### WORK TASK
The lines below, from the one holding "The image size is (535, 289)." through the one holding "Task: Expand Wert", are to be restated word for word, with all images left out.

SOURCE DATA below:

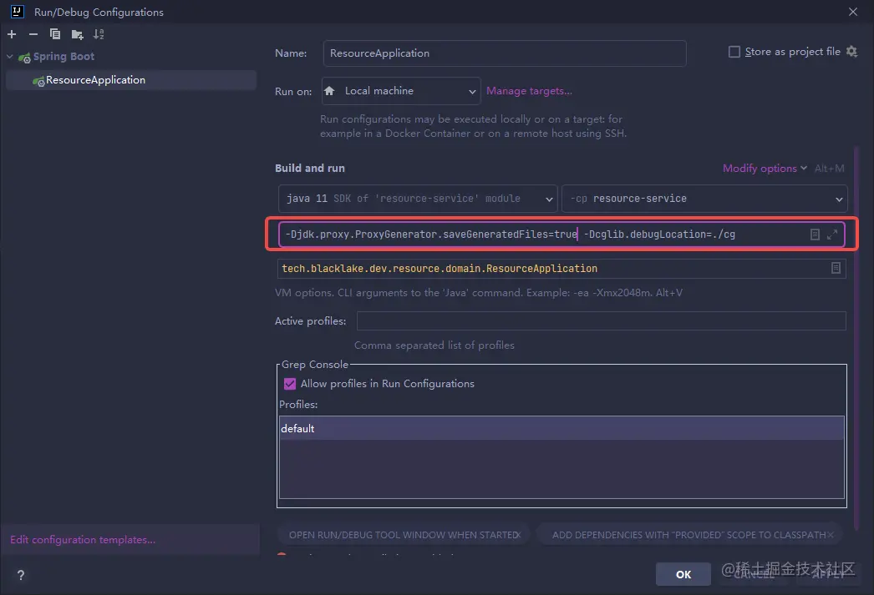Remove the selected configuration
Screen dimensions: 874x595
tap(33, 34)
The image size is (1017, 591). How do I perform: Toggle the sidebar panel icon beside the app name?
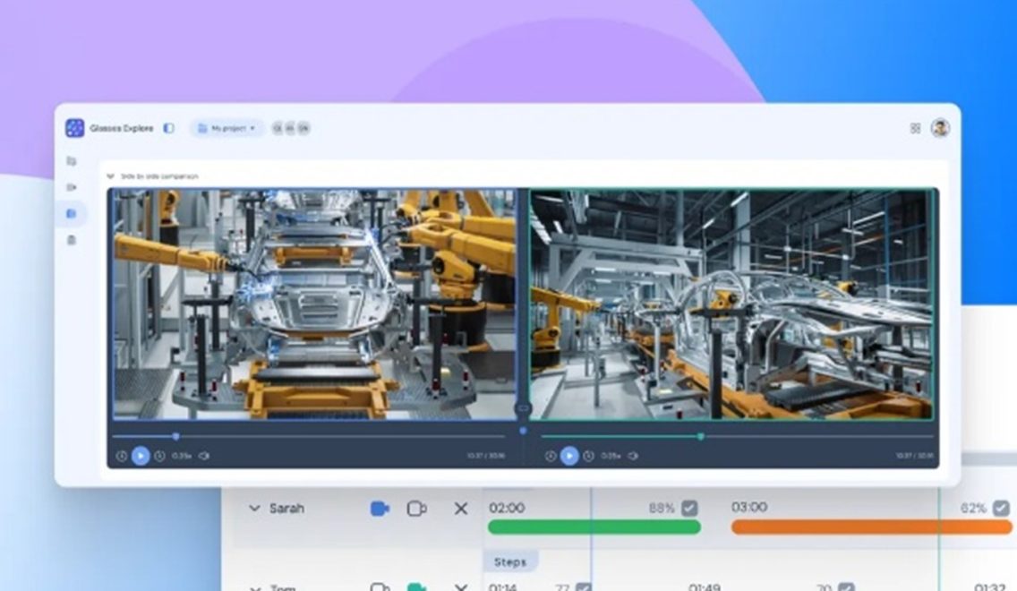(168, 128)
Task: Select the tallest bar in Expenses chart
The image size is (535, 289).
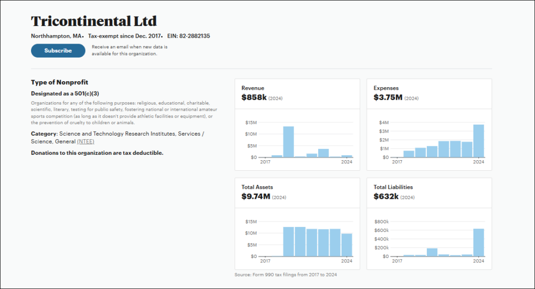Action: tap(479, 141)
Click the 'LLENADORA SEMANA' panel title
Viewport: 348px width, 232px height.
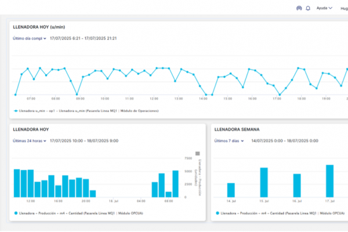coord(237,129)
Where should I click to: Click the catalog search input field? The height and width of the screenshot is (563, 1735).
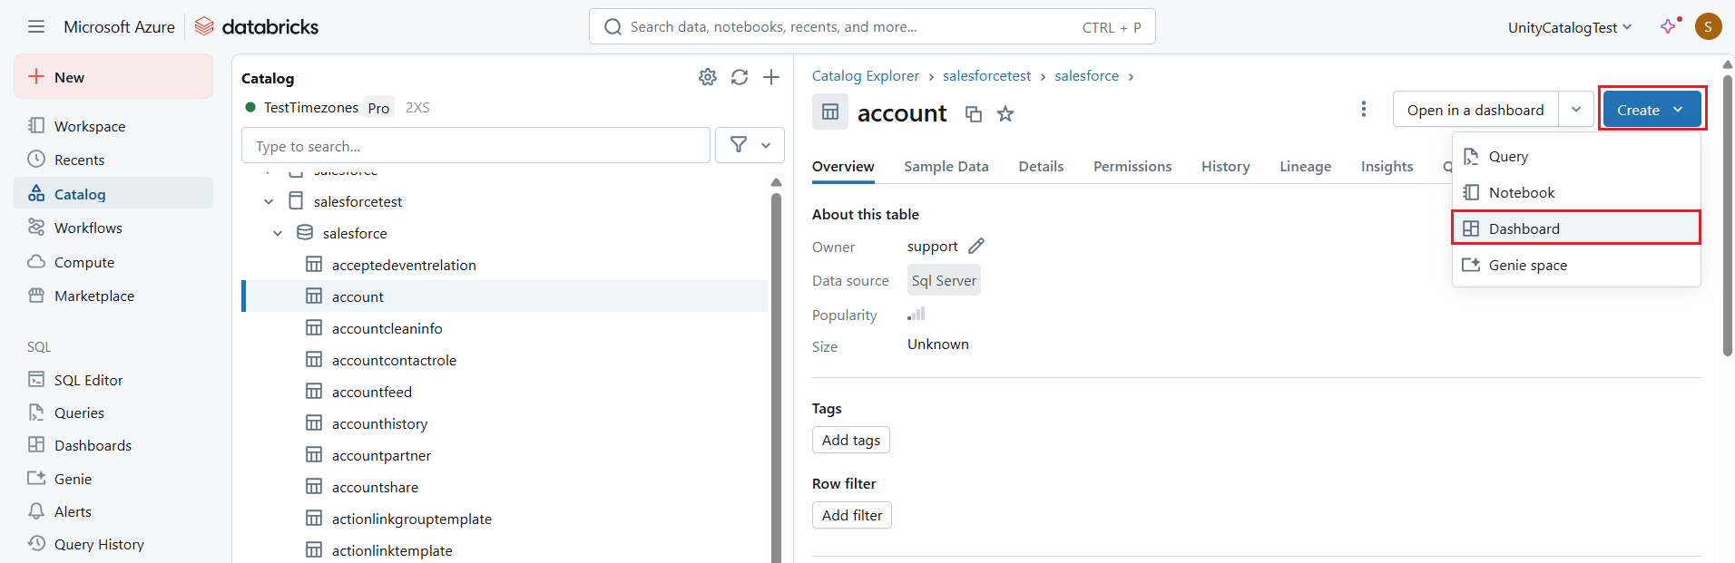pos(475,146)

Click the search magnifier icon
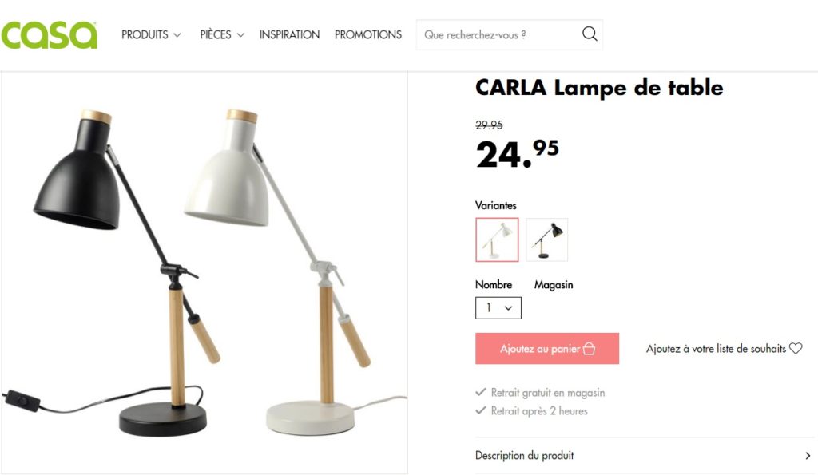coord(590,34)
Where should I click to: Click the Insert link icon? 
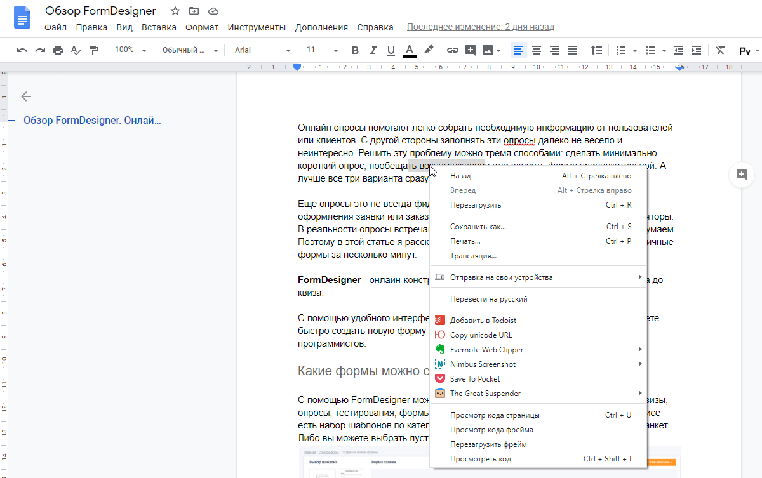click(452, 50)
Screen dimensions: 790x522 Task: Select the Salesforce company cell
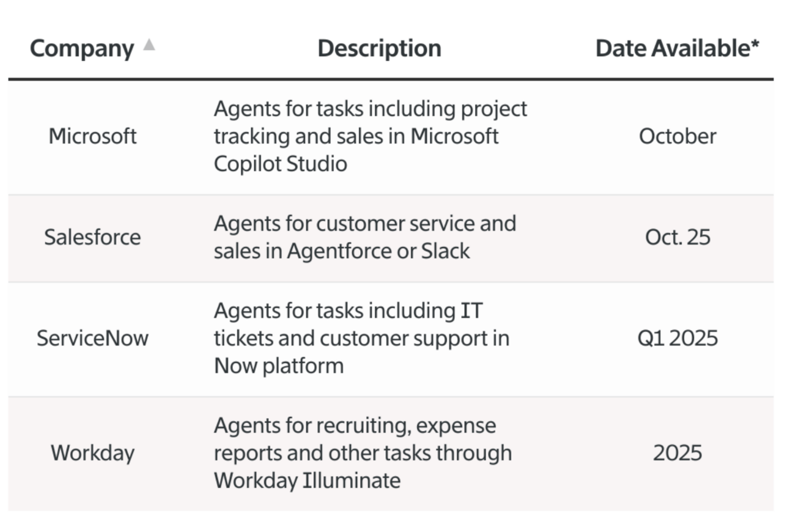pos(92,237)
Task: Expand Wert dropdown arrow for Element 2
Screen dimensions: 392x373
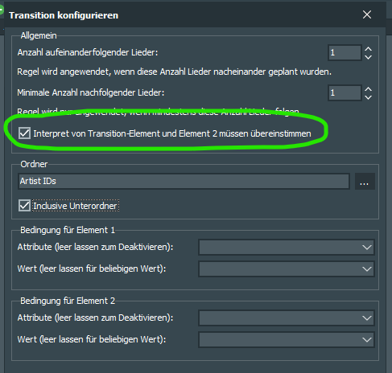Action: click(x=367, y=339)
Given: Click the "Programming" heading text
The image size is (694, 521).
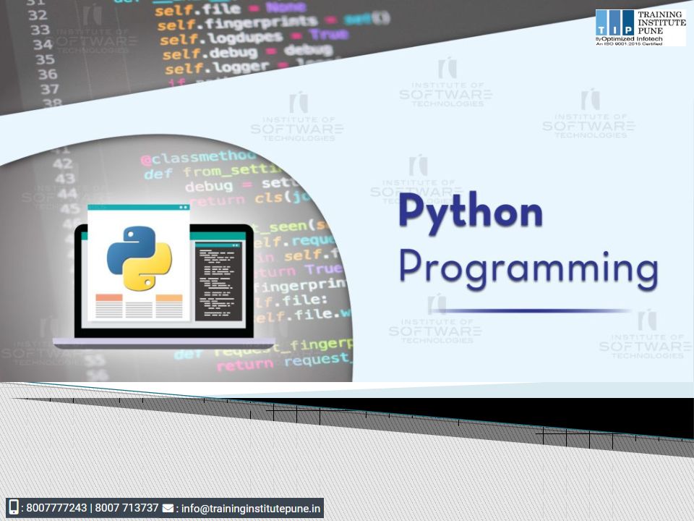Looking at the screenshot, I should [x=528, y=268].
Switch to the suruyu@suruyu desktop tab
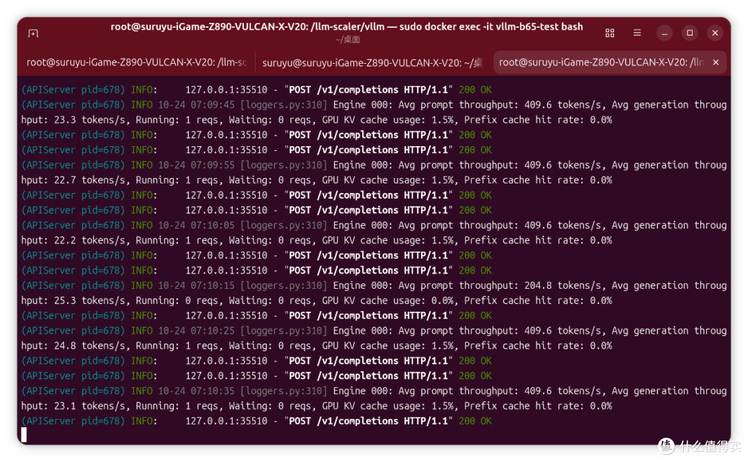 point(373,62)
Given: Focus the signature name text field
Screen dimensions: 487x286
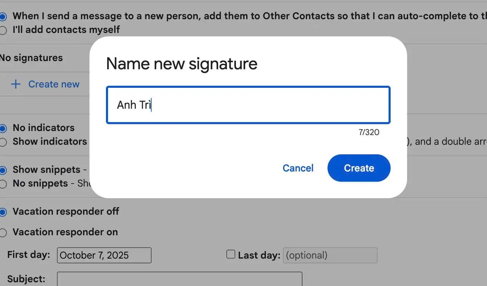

End of SOURCE DATA.

### YOUR SOLUTION
The image size is (535, 289).
Action: tap(479, 141)
Click the 'LLENADORA SEMANA' panel title
Viewport: 348px width, 232px height.
coord(237,129)
Where should I click to: Click the catalog search input field? The height and width of the screenshot is (563, 1735).
pos(475,146)

Click the search magnifier icon
coord(590,34)
Where should I click to: Click the Insert link icon? 
click(452, 50)
Screen dimensions: 790x522 Task: Select the Salesforce company cell
pos(92,237)
Task: Expand Wert dropdown arrow for Element 2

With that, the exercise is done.